Playing with Puppets
What began as the nineteenth-century Italian tale of a lonely woodcarver named Gepetto and his mischievous puppet boy Pinocchio has grown into one of our culture’s most enduring stories, spawning at least 65 adaptations, most famously Disney’s 1940 animated feature. And while Disney spurned many of the darker aspects of Carlo Collodi’s fairy tale, the film still managed to terrify and delight generations of children with its monstrous sea creature and scenes of fun-loving, rebellious boys transformed into donkeys.
“I think the Disney film was burned with fire on my soul when I was a kid,” remembers Oscar-winning filmmaker Guillermo del Toro. “It was one of the earliest movies I shared with my mother, and it made clear that the world was as scary as it seemed to me as a kid. And I liked that. I resented [the message of] obedience but that took me a few years to understand. It felt like the imminent fall from grace, as a kid, was every day. Every day you would do something that would make you a disgrace, a burden.”

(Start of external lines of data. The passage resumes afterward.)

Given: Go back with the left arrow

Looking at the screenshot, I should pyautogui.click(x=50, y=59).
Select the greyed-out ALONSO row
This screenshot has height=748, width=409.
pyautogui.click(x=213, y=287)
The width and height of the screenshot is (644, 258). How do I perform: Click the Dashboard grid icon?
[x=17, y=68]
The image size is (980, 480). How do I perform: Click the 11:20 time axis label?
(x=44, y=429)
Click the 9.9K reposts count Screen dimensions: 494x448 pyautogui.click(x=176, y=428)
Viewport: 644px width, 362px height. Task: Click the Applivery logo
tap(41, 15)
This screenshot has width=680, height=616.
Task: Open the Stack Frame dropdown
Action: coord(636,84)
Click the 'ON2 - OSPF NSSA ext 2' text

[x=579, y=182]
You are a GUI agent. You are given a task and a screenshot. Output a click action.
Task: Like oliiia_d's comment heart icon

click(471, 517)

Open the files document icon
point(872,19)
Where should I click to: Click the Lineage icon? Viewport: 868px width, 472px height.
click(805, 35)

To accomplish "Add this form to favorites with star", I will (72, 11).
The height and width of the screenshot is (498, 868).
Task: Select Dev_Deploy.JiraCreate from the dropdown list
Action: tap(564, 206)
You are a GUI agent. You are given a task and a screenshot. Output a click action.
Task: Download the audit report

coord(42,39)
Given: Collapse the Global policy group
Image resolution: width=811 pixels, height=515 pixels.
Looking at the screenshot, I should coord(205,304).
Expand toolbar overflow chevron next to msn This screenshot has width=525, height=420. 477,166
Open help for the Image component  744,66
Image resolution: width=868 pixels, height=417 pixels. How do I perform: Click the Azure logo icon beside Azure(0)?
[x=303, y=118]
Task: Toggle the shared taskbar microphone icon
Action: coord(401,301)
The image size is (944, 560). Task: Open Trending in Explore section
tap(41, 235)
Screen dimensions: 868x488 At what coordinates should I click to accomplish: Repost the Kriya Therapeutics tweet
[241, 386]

Del Toro’s epic stop-motion adaptation, 1,000 days in the filming, frees itself of the obedience narrative in favor of the possibility that the puppet might be loved as he is, real boy or not. The film, which features stunning, lifelike animation by Emmy-winning director Mark Gustafson and his best-in-class team of animators, embraces Pinocchio’s independent spirit, setting his free-wheeling innocence against a backdrop of dictator Benito Mussolini’s fascist Italy. The puppet is accompanied by a horde of macabre creatures pulled from Collodi’s original story and reimagined by del Toro, who guarantees “that this is of a piece with [The] Devil’s Backbone and Pan’s Labyrinth,” two of his earlier and best-loved films.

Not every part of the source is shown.